On est dans une société de la post-pénurie, autant dire de l'abondance généralisée, sans d'ailleurs que ses moyens soient indiqués, le levier du changement social ayant été l'enregistrement et l'immortalité qu'il engendre. On est aussi dans une société de l'information, et de l'estime : le nécessaire étant de toute façon assuré, la richesse est constituée par l'estime d'autrui accumulée dans la réalité et sur l'internet, stockée et affichée comme dans quelque jeu vidéo. L'effondrement de la cote personnelle ayant tout de même des conséquences assez désagréables. Et le travail perdure, manifestement fort limité, sous la forme en particulier du système des “adhocs”, associations dans un but déterminé, ad hoc

Des détails se nichent encore dans les coins, même si celui qui me vient à l'esprit me pose un léger problème par rapport au traducteur, la moissonneuse sous-marine en métaux lourds qui ne fait que passer au détour d'une phrase me semblant relever plutôt de la chasse aux nodules polymétaliques. Cela dit, un wagon de choses sont probablement oubliées ici. Ne serait-ce que les souvenirs d'université du narrateur, racontant comment on est passé d'une société à l'autre, et qui pourraient fort bien relever de la relecture des mouvements de 68 à un moment de généralisation de la société de consommation dans les pays et les groupes sociaux concernés.
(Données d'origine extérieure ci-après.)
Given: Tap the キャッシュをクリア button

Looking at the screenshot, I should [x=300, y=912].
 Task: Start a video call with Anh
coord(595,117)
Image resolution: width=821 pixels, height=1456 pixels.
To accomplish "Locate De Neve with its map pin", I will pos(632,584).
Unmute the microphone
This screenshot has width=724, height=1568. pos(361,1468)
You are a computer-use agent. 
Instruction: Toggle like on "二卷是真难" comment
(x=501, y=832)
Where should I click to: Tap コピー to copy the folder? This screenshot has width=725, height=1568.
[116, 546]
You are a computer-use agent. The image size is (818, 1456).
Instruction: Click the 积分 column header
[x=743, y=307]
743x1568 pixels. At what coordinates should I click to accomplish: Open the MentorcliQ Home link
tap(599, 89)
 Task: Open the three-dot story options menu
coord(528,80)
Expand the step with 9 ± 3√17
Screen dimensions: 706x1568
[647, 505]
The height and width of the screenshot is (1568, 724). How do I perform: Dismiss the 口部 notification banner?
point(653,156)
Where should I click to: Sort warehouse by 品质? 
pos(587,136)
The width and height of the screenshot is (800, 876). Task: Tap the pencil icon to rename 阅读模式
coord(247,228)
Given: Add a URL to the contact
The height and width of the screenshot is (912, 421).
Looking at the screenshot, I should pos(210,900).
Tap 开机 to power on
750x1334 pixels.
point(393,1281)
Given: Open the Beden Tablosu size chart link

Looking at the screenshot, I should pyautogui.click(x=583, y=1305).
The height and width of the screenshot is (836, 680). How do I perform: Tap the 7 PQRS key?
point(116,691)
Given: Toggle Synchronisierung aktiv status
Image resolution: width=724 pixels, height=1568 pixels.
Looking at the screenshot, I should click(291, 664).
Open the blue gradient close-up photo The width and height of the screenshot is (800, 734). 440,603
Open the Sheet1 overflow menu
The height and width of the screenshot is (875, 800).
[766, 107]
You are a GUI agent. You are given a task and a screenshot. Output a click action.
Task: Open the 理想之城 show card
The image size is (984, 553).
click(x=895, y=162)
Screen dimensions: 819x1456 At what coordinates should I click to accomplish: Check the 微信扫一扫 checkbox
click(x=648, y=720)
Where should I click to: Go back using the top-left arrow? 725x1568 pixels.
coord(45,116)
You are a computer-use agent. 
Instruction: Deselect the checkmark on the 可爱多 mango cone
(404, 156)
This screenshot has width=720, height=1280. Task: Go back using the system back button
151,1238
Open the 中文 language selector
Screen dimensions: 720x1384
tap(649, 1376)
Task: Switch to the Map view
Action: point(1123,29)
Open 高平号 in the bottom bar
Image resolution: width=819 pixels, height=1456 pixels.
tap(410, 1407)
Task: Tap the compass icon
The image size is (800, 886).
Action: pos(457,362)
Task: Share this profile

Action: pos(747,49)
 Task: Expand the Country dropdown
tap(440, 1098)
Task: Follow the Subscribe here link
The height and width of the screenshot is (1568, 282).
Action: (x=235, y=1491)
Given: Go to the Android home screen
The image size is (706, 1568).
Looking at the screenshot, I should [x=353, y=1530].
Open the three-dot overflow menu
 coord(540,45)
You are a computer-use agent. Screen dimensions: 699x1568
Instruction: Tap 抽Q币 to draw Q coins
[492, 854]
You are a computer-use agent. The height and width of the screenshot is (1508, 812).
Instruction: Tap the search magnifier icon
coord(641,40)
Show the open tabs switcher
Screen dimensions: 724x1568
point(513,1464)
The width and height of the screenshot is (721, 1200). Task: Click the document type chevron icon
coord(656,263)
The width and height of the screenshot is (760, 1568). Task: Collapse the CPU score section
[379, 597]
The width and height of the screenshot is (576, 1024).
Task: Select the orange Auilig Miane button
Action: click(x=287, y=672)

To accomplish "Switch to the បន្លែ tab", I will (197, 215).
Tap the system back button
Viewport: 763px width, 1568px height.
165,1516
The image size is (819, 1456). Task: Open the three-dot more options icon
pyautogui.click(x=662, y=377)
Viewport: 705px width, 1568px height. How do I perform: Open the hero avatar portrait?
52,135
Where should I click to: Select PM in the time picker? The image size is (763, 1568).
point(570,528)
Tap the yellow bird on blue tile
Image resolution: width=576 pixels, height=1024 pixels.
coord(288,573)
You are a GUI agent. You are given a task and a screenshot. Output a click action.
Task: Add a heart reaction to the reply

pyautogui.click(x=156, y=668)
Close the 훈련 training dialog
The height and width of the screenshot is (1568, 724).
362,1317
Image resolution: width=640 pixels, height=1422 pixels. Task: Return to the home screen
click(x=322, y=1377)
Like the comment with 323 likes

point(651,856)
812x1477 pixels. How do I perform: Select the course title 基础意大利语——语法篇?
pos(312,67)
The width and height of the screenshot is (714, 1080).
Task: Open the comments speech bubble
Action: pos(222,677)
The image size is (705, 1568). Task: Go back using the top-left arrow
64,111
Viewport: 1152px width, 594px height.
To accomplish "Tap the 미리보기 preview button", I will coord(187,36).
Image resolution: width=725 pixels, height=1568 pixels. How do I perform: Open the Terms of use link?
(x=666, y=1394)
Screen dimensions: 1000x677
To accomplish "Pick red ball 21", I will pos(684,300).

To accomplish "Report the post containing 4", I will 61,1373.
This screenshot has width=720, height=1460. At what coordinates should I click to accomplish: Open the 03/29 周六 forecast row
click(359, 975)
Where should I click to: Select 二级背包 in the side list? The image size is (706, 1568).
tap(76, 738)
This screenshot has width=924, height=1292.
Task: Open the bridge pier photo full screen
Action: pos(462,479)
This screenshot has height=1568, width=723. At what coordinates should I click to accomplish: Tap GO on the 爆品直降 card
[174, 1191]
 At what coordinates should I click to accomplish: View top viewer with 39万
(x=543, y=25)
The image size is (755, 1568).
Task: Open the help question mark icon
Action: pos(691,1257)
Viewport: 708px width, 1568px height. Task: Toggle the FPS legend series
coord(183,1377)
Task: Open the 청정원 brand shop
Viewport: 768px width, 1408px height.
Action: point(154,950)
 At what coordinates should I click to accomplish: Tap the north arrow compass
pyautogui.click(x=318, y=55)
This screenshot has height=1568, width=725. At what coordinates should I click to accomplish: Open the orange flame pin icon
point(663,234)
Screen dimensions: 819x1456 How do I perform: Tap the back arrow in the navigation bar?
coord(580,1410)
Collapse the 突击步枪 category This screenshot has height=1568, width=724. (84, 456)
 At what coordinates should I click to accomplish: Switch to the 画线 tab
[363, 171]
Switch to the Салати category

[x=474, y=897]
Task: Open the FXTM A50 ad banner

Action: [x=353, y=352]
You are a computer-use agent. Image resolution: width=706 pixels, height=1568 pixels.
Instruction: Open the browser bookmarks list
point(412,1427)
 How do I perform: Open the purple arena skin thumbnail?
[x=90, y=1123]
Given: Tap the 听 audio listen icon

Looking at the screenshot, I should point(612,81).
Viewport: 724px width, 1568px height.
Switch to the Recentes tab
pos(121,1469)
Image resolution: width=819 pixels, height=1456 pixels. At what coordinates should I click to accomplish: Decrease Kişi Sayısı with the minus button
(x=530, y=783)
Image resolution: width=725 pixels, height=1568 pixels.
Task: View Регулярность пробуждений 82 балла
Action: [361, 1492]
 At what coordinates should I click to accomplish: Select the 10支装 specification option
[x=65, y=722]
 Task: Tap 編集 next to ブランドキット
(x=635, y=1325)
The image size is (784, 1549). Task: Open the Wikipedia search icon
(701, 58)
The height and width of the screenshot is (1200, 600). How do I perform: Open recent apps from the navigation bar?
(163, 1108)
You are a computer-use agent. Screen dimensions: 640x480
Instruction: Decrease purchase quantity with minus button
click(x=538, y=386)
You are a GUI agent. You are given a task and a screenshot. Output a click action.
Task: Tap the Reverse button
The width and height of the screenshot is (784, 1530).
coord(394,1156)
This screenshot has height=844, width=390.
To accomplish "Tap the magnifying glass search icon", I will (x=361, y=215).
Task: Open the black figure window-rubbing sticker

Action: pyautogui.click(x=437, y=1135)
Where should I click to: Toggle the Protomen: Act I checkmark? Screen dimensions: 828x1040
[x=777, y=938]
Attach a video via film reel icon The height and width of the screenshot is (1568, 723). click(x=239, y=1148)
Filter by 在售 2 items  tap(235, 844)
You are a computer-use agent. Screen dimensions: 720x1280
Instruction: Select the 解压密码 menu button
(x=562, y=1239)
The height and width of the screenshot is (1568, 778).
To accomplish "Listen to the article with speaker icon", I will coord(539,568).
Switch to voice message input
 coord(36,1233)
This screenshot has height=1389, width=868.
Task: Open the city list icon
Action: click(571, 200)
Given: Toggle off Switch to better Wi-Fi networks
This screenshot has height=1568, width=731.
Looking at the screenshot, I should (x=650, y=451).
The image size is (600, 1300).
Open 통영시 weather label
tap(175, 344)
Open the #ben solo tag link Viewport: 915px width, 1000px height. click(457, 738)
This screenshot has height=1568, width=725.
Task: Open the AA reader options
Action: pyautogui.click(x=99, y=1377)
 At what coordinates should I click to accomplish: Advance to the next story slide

Voilà donc un tombereau de choses qui font que l'on est bien en pleine S.-F. Plus même que quand il s'agit de sauver le monde. Et que c'est sacrément intéressant. Même si, bien entendu, on peut ergoter. En particulier sur la thématique de l'enregistrement/résurrection. Qui me rappelle une discussion datant de bon nombre d'années, à propos d'autres livres, avec notre vénéré rédacteurenchef. Car si le ressuscité a tous les souvenirs antérieurs, du moins jusqu'au moment de l'enregistrement, et s'il se sent le même, je crains qu'il n'en aille pas vraiment de même de la version antérieure, laquelle me semble bel et bien morte. Ce qui fait que la société peut avoir intérêt à la conserver pour différentes raisons, mais que l'individu lui-même n'a pas grand-chose à gagner, et tout à perdre, à ce jeu-là. Ce qui rend à mon sens peu plausible divers développements. Mais c'est là sans doute un débat éminemment métaphysique… Et cela ne devrait pas empêcher de lire avec plaisir le premier volume d'un auteur inconnu en France, dont on devrait logiquement entendre de nouveau parler2, et que Folio offre en inédit au format de poche, comme cela se faisait en S.-F. il y a une génération… Grâces lui en soit rendues. Et tant pis pour ceux qui passeront à côté.

Notes

  1. Le livre est paru à l'origine en 2003.
  2. Cf. critique de Someone comes to town, someone leaves town — NdlR.